In the simplest situation, the response $Y_i, i = 1, ..., n$ might be Gaussian distributed with mean $$ E(Y_i | \beta) = x_i ^T \beta $$ have common variance $\sigma^2$, and be independent (given $\beta$). Then the Bayes estimator of $\beta$ is the same as the MLE, and for $\sigma^2$ estimation via empirical Bayes results in $\hat \sigma^2 = \frac{\sum(Y_i - \hat Y_i)^2}{n - p}$ where $p$ is the number of $\beta$'s, which makes an appropriate correction to the denominator that the MLE does not make.

My general sense is that it is a bit easier to get away with flat priors on mean parameters, and that integrating out the mean parameters is generally what you want to be doing to estimate the dispersion parameter $\phi$ (short of putting an informative or "weakly informative" (in Gelman's sense) prior on it). That is to say, we would rather integrate out $\beta$ than max-marginalize (aka profile) it out.
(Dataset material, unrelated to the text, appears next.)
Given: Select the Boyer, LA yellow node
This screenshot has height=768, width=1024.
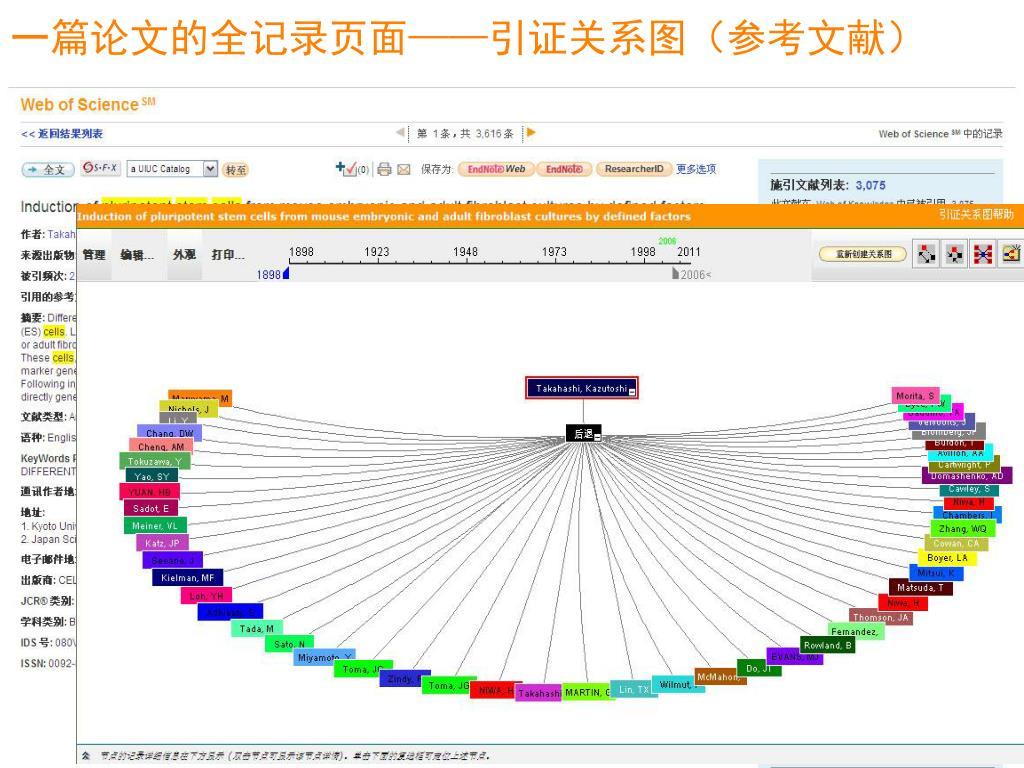Looking at the screenshot, I should point(946,558).
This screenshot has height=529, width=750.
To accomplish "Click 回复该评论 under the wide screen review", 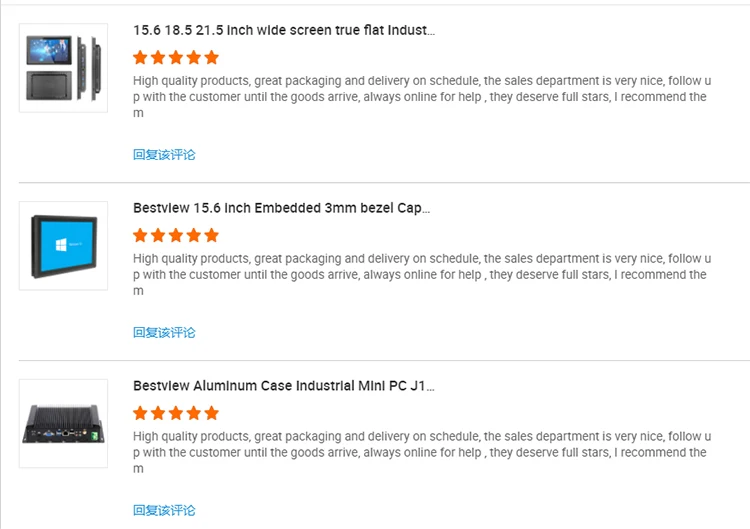I will click(x=164, y=155).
It isn't obvious to me immediately that flat priors on regression coefficients lead to proper posteriors in GLMs; part of me feels that they usually ought to, but part of me also feels that maybe they run into the same sort of issues as MLE's; for example, maybe flat priors break down if the data are perfectly seperated in a logistic regression.

So, general insight or guidance on this is appreciated, as well as references.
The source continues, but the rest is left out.